Introduction
The old-growth cedar-hemlock forests of the Pacific Northwest of North America characterize one of the most diverse temperate rainforests in the world (Newmaster et al. 2003). This ecosystem includes disjunct coastal and inland temperate rainforest (ITR) elements, with the latter located in the Northern Rocky Mountains and separated from the larger coastal rainforest located in the Cascades and coastal ranges by approximately 200 km of xeric habitat. The entire Pacific Northwest region has been widely impacted by Pleistocene glacial/interglacial cycles (Waitt & Thorson 1983), with flora and fauna being strongly impacted by these climatic changes. The ITR has been of particular interest because of the dramatic implications of the alternative hypotheses that have been proposed to explain its history during and after the Pleistocene. One, the Recent Dispersal (RD) hypothesis, posits the recent (<5K years ago; Kya) establishment of the ITR, invoking a post-Pleistocene colonization of the inland areas from coastal populations, and implying that the ITR is a recent propagule of the coastal forest with little evolutionary novelty. The second hypothesis posits that the ITR represents an ancient disjunction between the inland and coastal forests (Brunsfeld et al. 2001) that occurred pre-Pleistocene (>2.5 million years ago; Mya). In this Ancient Vicariance (AV) hypothesis, while the onset of the glaciers caused massive contraction of the ITR, inland refugia persisted during cold periods and subsequently expanded in-situ post-Pleistocene. The AV hypothesis predicts that allopatry may have led to speciation of some taxa in the ITR, and thus, that the inland region harbors a unique endemic flora and fauna. These two hypotheses broadly encapsulate the proposed modes of the formation of the disjunction. They are critical to understanding general biogeographic processes associated with the ecosystem and the region, and they also have broad implications for conservation and management of this diversity hotspot.
The range of the PNW temperate rainforest is defined by the distributions of the two late-successional dominant species, Tsuga heterophylla Raf. (Sarg.) (western hemlock) and Thuja plicataDonn ex. D. Don. (western redcedar).

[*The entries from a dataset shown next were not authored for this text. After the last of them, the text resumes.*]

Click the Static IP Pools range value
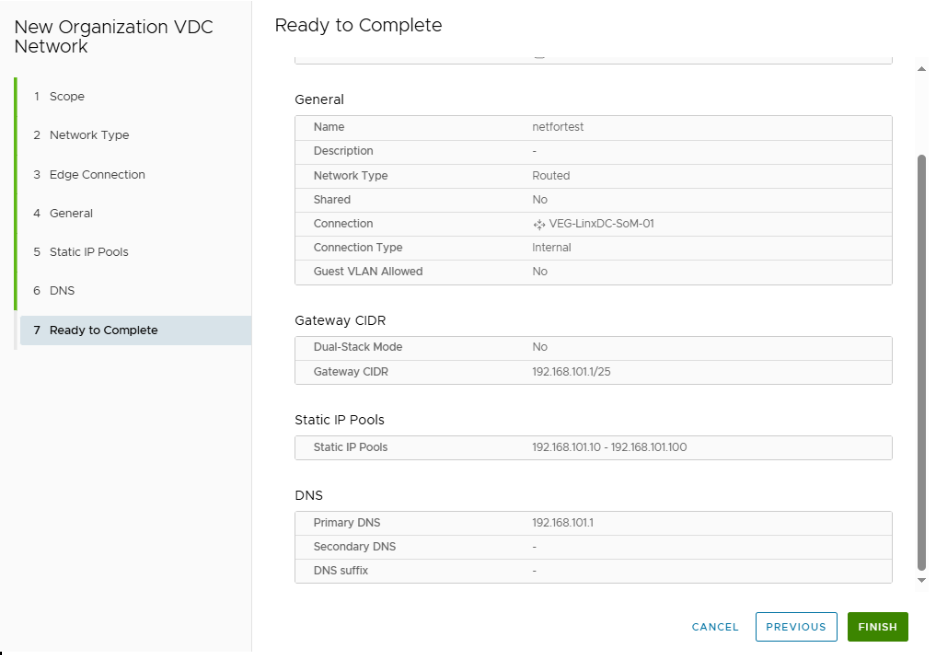This screenshot has width=946, height=659. [609, 447]
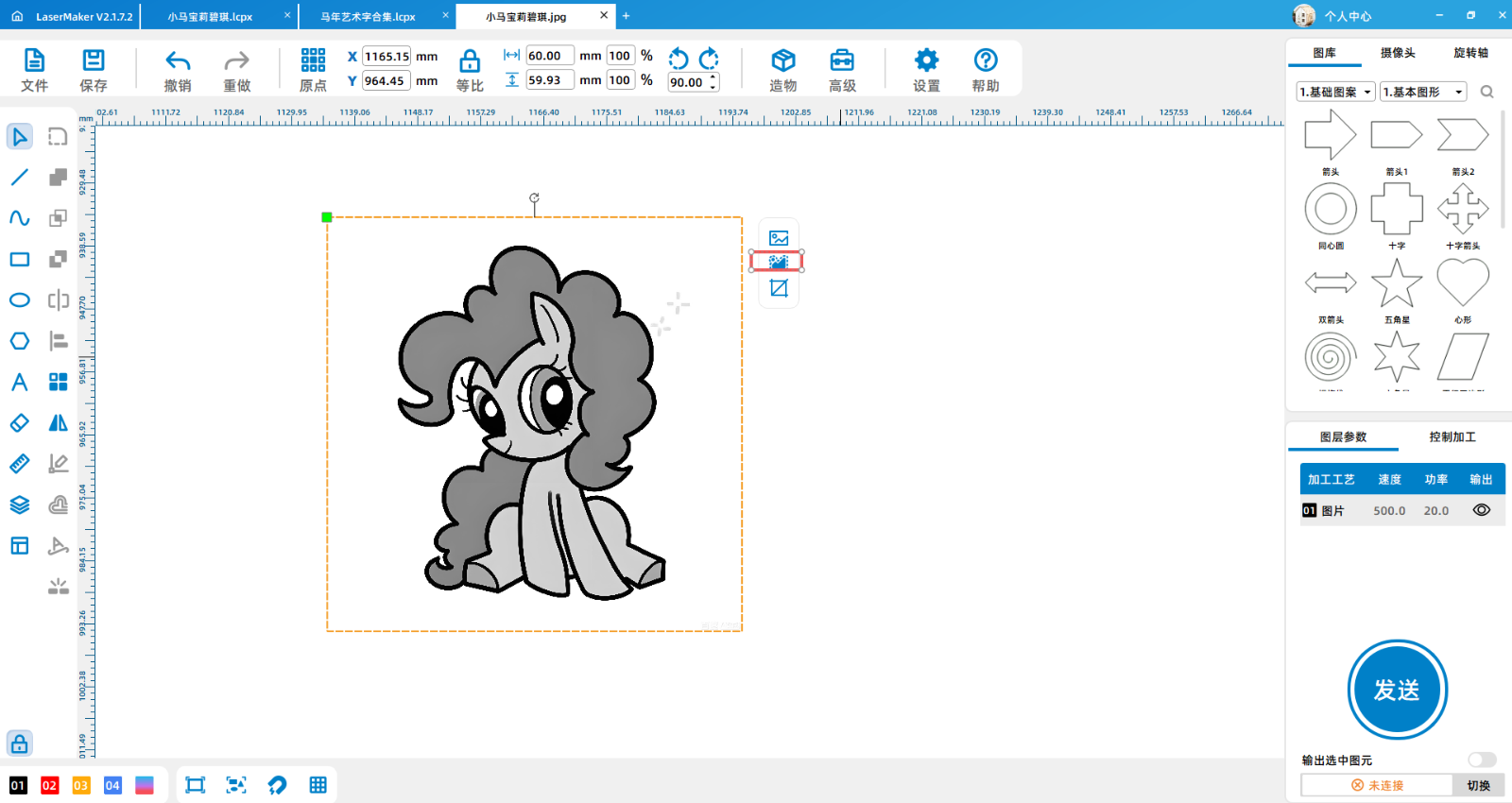Toggle the 输出选中图元 switch
Viewport: 1512px width, 803px height.
(x=1481, y=760)
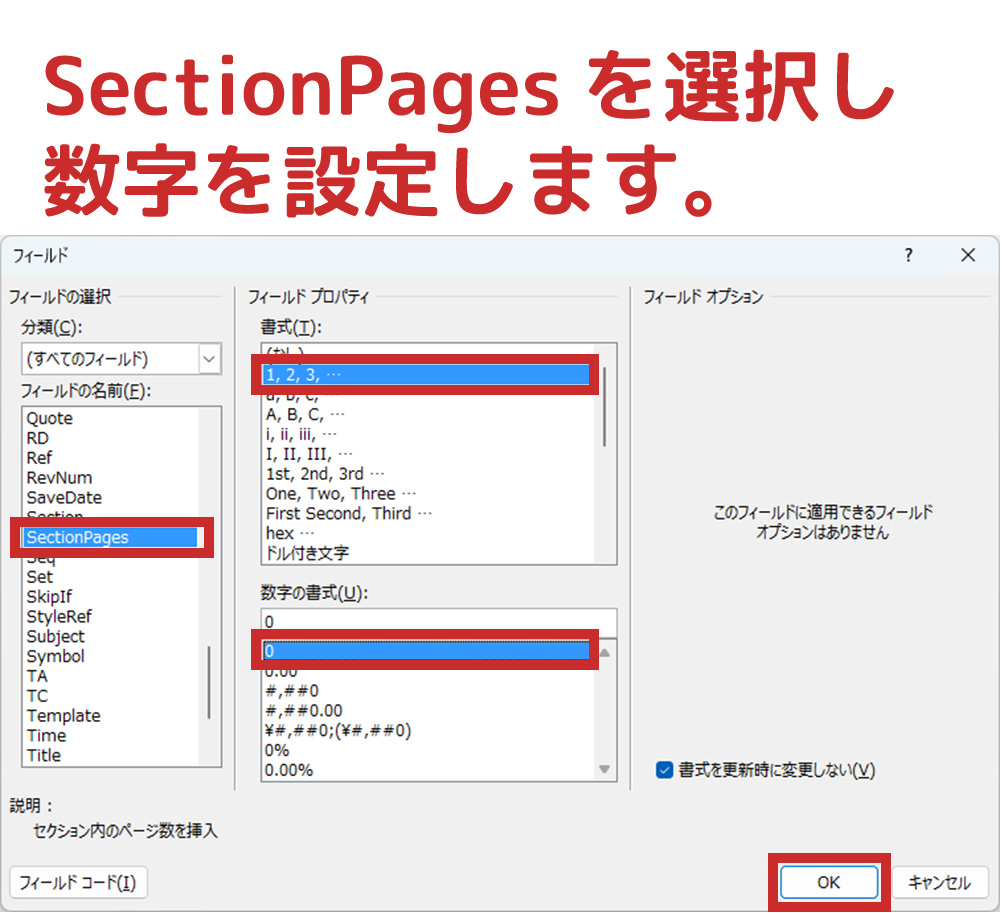Click the OK button
1002x913 pixels.
tap(828, 882)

Pollen records from the central and southern ITR suggest these species have only been present inland for <3 Ky (Mehringer 1996, Rosenburg et al. 2003, Chaseet al. 2008, Gavin et al. 2009), and represent the primary data point for the RD hypothesis. Suitable inland habitat for western hemlock is not completely occupied, suggesting the species range is still expanding (Gavin & Hu 2006). Similarly, Rosenburg et al. (2003) found no record of this species’ pollen in southeastern BC prior to ~ 3500 ya. Most pollen records concur that western hemlock pre-dates evidence of western redcedar (Mehringer 1996, Whitlock 1992). This coincides with microsatellite molecular evidence for western redcedar samples across the disjunction (O’Connell et al. 2008), which supports one southern coastal refugium throughout the Pleistocene, with no evidence for ancient, disjunct inland refugia, nor for northern coastal refugia (e.g., the Haida Gwaii archipelago). O’Connell et al. (2008) further suggested that, given the lack of hierarchical structure in these three clusters, the divergence between them has been recent and rapid, which is congruent with post-glacial recolonization of the northern coast and ITR (O’Connell et al. 2008). While this inference was based on microsatellite loci, recent advances with reduced representation sequencing (Peterson et al. 2012, Andrews et al. 2016) provide enhanced power to test phylogeographic hypotheses regarding formation of disjunct populations (Carstens et al.2012, Garrick et al. 2015). Indeed, a recent study used clustering analyses for population assignment based on a genome-wide panel of SNPs in western redcedar to support the presence of an ITR refugium (Fernandez et al. 2021). However, they did not attempt to estimate population parameters, such as the timing of demographic events through model comparisons, which would enable the demographic hypotheses to be evaluated.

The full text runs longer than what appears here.